Anche il Consiglio di Stato, con la sentenza 04592/2012 depositata l’11 luglio scorso, ha rigettato la richiesta di revoca del decreto del Ministero dell’Università e quella di affidare alla Corte di Giustizia Europea la decisione finale. Consiglio di Stato che conferma quanto già disposto dal Tar del Lazio, che aveva rigettato la richiesta di sospensiva del decreto del Ministero dell’Università.

E’ un’altra definitiva vittoria del nostro sindacato – commenta il Presidente Nazionale ANDI Gianfranco Prada – che blocca il business della formazione in odontoiatria e ne tutela la qualità, ottenuta grazie alla sinergia con tutte le componenti del mondo odontoiatrico”.

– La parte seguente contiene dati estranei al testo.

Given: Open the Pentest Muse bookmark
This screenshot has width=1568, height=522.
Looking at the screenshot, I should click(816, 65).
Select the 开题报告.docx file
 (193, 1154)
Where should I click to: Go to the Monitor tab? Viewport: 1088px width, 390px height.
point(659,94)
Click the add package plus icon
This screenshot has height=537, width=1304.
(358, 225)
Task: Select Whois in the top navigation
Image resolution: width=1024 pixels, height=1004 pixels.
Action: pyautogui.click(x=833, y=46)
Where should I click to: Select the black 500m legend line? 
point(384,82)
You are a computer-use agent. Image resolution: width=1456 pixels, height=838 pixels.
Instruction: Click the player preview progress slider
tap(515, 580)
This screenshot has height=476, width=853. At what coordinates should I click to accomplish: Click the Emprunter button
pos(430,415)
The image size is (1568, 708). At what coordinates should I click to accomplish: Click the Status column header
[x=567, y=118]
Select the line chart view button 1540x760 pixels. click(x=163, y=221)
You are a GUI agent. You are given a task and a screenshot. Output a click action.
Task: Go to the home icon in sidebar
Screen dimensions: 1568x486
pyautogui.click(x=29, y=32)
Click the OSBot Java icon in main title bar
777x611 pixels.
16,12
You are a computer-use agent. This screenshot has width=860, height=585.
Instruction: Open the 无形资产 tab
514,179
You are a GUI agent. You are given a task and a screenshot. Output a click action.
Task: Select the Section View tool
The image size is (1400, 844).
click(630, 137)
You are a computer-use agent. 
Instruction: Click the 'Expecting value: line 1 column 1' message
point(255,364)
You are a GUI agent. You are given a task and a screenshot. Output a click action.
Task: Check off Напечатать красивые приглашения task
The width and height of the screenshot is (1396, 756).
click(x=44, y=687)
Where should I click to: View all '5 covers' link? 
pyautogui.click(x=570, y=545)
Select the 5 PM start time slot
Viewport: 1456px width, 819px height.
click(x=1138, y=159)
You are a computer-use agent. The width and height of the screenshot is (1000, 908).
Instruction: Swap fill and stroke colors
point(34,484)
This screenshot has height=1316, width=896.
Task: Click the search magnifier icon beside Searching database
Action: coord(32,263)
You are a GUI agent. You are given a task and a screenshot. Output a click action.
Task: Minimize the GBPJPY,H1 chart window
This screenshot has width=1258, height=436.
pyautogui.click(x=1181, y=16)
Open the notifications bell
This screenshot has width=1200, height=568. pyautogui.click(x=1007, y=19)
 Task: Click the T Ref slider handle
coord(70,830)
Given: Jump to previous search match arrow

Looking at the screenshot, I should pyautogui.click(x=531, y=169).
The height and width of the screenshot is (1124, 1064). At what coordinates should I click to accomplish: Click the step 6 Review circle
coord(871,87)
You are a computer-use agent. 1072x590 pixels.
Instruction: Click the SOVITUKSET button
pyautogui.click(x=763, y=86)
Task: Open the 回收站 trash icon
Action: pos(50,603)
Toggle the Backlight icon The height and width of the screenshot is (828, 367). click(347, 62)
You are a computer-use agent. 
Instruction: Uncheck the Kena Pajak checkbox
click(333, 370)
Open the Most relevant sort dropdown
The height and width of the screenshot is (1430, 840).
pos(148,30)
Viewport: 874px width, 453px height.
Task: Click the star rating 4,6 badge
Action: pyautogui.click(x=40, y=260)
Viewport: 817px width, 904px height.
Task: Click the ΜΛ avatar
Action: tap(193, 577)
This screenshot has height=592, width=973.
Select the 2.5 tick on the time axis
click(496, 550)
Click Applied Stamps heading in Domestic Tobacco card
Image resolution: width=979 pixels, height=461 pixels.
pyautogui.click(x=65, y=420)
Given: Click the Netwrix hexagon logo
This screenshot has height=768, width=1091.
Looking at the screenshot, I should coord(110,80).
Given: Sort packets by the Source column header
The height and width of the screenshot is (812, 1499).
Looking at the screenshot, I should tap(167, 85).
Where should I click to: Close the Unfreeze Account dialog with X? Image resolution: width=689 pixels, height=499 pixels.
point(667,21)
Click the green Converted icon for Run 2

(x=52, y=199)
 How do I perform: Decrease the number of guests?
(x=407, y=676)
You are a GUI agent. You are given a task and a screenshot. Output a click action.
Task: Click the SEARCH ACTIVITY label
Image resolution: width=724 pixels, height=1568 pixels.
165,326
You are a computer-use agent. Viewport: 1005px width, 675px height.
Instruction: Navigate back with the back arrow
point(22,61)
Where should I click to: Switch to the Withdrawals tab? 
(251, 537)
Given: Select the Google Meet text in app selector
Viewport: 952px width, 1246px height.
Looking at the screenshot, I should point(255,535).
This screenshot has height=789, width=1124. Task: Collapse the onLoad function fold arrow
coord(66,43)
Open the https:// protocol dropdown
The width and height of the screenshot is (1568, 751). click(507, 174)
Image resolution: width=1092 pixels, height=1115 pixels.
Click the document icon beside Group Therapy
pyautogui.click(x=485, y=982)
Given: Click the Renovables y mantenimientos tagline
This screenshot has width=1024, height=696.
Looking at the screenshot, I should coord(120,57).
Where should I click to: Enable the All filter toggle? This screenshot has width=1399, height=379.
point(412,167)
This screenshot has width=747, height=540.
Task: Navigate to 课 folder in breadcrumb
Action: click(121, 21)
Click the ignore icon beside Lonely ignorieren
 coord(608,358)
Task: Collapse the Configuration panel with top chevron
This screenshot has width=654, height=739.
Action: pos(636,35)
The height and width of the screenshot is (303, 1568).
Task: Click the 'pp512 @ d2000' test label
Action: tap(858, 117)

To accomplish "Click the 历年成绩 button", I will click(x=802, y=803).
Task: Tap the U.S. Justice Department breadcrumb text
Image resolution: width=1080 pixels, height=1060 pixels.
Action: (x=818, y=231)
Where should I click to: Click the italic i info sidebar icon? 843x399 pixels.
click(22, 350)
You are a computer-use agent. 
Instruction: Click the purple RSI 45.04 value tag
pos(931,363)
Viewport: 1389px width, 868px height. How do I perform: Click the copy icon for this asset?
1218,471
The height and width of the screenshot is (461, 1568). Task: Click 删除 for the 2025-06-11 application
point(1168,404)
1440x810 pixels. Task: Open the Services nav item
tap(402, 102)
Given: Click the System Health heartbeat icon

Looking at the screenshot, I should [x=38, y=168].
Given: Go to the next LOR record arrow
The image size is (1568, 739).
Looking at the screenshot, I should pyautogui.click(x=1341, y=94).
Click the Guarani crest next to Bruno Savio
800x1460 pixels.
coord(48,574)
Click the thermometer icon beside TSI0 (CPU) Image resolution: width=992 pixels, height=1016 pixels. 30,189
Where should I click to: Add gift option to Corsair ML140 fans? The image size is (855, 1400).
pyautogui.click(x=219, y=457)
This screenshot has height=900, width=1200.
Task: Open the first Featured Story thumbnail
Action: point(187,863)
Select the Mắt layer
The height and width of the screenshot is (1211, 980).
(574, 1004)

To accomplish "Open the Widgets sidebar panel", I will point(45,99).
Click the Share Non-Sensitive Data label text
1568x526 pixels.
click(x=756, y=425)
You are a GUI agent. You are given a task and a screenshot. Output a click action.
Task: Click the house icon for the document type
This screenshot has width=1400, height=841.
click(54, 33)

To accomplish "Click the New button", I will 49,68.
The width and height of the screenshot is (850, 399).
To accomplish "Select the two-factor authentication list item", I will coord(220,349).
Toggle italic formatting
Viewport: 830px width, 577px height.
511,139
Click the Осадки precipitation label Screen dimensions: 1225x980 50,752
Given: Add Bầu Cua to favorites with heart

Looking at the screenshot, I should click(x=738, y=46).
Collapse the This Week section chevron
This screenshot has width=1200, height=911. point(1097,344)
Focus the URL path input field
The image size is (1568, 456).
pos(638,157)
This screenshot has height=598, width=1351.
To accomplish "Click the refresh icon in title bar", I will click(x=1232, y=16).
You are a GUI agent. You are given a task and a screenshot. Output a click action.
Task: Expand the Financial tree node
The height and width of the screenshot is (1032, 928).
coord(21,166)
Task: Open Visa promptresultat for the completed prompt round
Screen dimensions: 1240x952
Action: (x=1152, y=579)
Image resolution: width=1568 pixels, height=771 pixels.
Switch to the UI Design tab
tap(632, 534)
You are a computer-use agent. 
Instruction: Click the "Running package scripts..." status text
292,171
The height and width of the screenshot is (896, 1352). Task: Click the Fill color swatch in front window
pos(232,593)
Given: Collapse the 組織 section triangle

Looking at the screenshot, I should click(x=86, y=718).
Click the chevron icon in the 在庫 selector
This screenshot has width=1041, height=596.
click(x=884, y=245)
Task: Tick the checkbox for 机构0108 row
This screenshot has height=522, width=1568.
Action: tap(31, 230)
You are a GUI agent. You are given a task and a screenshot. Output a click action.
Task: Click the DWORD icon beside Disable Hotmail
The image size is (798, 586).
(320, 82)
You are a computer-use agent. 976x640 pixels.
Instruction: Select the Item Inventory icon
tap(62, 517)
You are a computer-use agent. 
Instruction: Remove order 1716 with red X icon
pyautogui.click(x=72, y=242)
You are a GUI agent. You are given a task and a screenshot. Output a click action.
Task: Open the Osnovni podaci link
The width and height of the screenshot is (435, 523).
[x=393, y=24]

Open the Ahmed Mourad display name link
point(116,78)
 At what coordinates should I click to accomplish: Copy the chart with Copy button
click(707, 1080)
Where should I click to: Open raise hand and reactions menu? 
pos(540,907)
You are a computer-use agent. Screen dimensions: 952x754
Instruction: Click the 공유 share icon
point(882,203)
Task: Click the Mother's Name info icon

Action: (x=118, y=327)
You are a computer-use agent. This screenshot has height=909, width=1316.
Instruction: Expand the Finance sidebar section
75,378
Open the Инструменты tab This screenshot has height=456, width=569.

ANDI fin da subito aveva attivato il proprio ufficio legale a sostengo della decisione del MIUR e dei diritti degli studenti italiani.
Se il Consiglio di Stato si fosse espresso diversamente – continua il Presidente Nazionale ANDI Gianfranco Prada – avrebbe determinato l’annientamento del sistema di accesso programmato alle Università, aumentando notevolmente la pletora professionale, senza per altro alcuna garanzia sulla qualità della formazione offerta. ANDI è stata anche al fianco degli studenti del corso di laurea partecipando, con impegno diretto, alla raccolta delle firme per la petizione contro l’apertura”.

Ora si aspetta, ma i tempi saranno probabilmente molto lunghi, che il Tar si esprima nel merito della legittimità del decreto ministeriale ponendo definitivamente la parola fine sulla questione.
Intanto continua la raccolta firme a sostegno della petizione online attivata dagli studenti in odontoiatria.